The rugby league baton has been passed from one famous Winterstein to the other in recent decades and Queensland Under 17 Country flyer Vinjenzo 'VJ' Winterstein is the next in line.
Vinjenzo is doing his family name proud as he follows in the footsteps of other highly regarded Wintersteins who have graced the sporting arena.
His older brother Antonio, who won the 2015 premiership with the North Queensland Cowboys, is just one of them.
"Vinjenzo and I represent a name that stretches all the way throughout the South Pacific and New Zealand and we are caregivers of that last name," Antonio said.
"My father Vincent played for the Western Samoa rugby league team in the Pacific Cup and put the Winterstein name on the map and he was able hand that baton off to his children.
"This is Vinjenzo's opportunity to do the last name proud and he is doing that, not only through his football, but his schooling as well, which was the main reason for him to move up here to Townsville.
"Luckily he had the talent to get into these representative teams and the Kirwan [State High] Bears side."
Vinjenzo, 16, will take on the Queensland Under 17 City side on Saturday after a strong season with Kirwan State High in the Aaron Payne Cup.
"I was stoked when I got picked for Country. I'm not sure what position I will be in the team but I usually play winger or fullback," Vinjenzo said.
"I am really excited to get out there. I always went to my older brother's games when I was younger and it made me want to follow in his footsteps. When he was at the Brisbane Broncos I'd get tickets and watch him.
"Then when the Cowboys won the title I was in the grandstand watching with the family. I remember that night like it was yesterday.
"He has been a big inspiration to me.
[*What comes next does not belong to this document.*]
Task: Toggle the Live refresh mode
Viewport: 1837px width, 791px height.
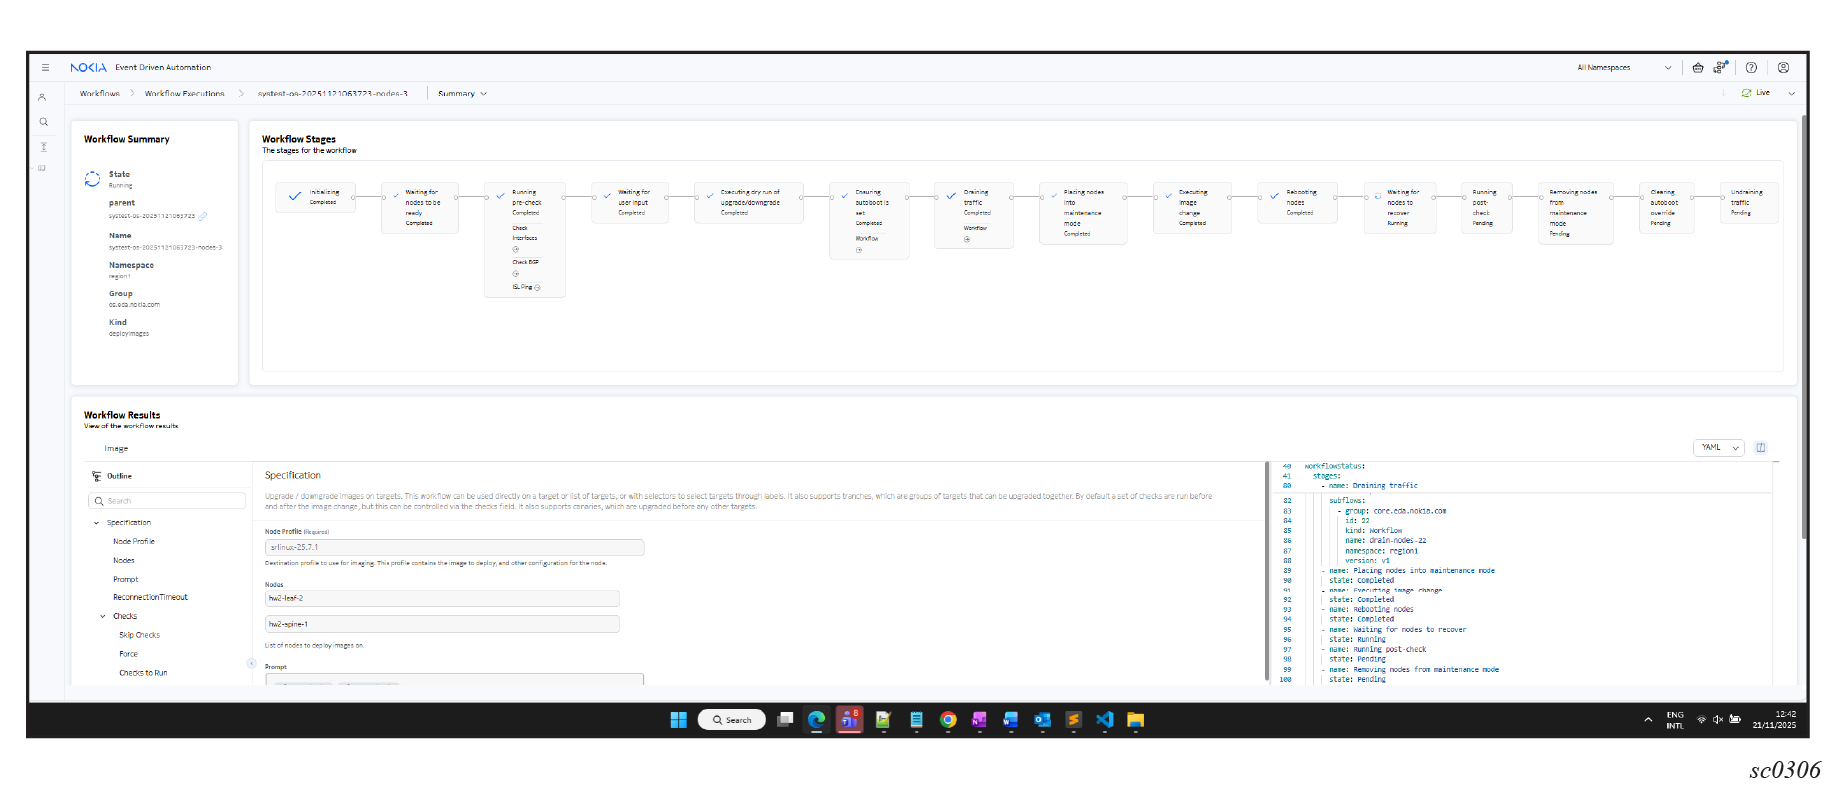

We had a big backyard and when we had a family gatherings all the cousins would come around and play."
Vinjenzo, who also plays club football for Norths in Townsville, said he had learned plenty this year off his Kirwan coaches Nathan Norford and Todd Wilson.
He has moulded his game on former New Zealand Warriors skipper Roger Tuivasa-Sheck, and his brother of course.
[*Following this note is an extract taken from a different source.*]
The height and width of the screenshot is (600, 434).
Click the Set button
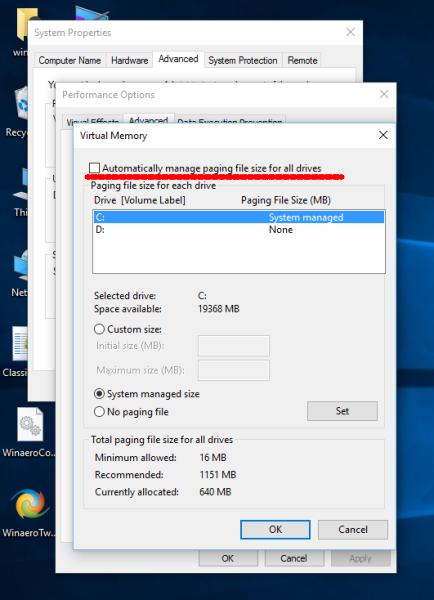pyautogui.click(x=342, y=411)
"I just love Roger's footwork and the way he carries himself throughout his games," Vinjenzo said.
"My brother was one of my favourite players. The coaches used to tell me he was one of the toughest players out there. He always did his job."
Antonio is now right behind his younger brother to make sure he fulfils his potential.
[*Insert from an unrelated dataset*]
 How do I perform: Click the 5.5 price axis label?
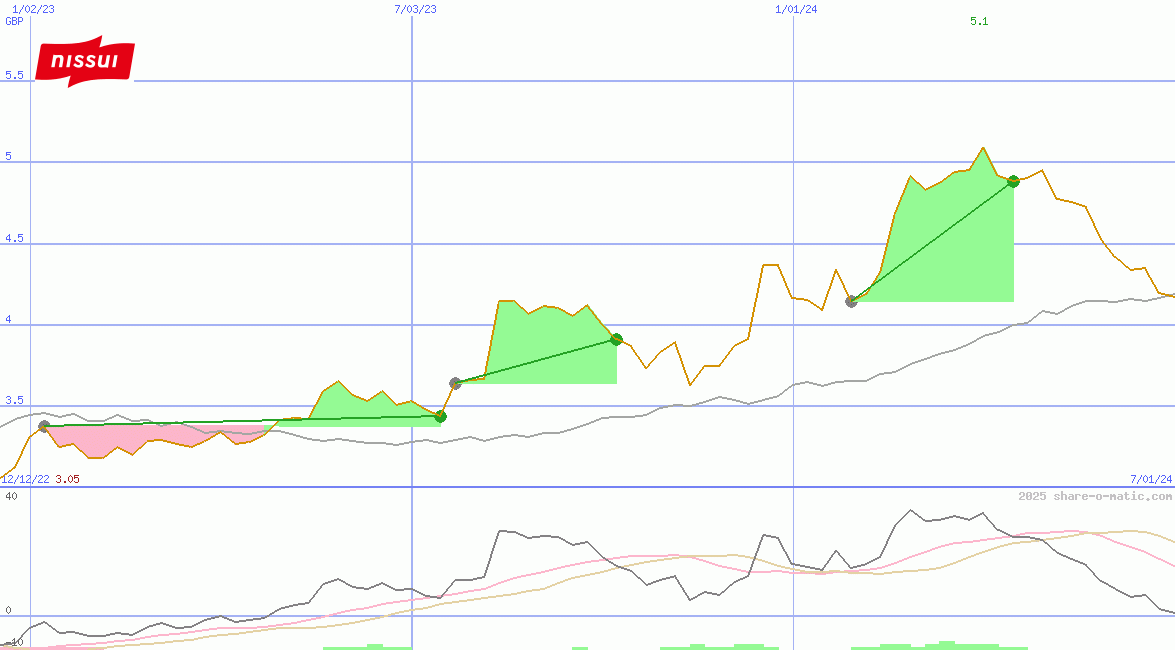14,75
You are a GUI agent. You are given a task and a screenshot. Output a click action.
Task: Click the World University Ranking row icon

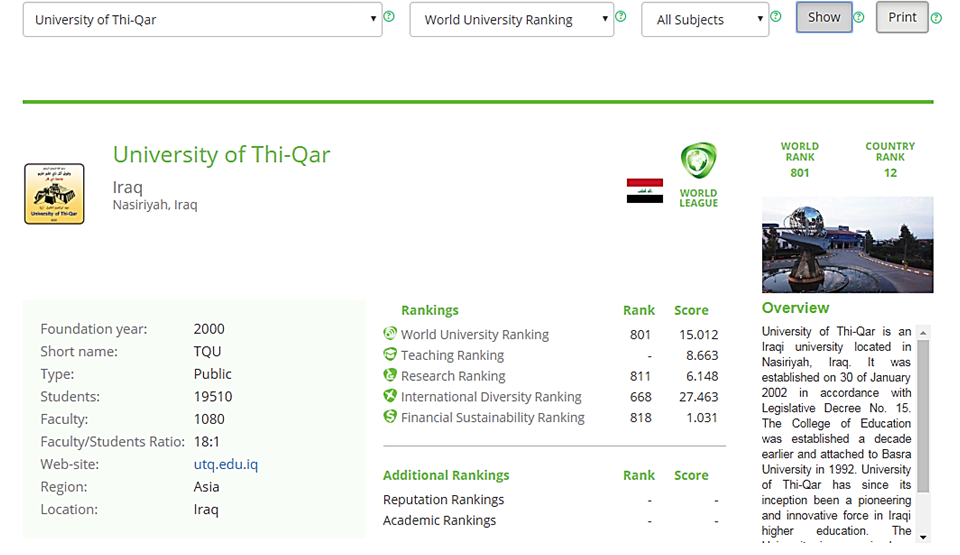(x=390, y=334)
"Getting selection in a representative team is always a bonus and we are very proud as a family," Antonio said.
QLD City v QLD Country - Under 17 Boys
"He has come a long way from a small skinny to how he has built himself up and he has worked extremely hard to get to where he is.
"There is a big age difference, but when I made my NRL debut at the Broncos he was old enough to be part of my career, so it is only natural he would take it on as a passion.
"He was brought up around rugby league with myself and my father being so involved in rugby league. He caught the bug so I have the privilege of passing the baton off to him."
Antonio said his brother had "great support" from the Kirwan Bears and their rugby league academy, and from the Winterstein family.
"He is involved in the Cowboys academy system as well so he has the right support around him to be able to prepare physically," Antonio said.
"Where I come into the picture is how I can support him and prepare him mentally to cope with the pressure and stresses that come with it.
"Vinjenzo lives with me, my wife and four daughters, so he has the pleasure of being a role model to his nieces. Everyone calls him 'Jenzo'."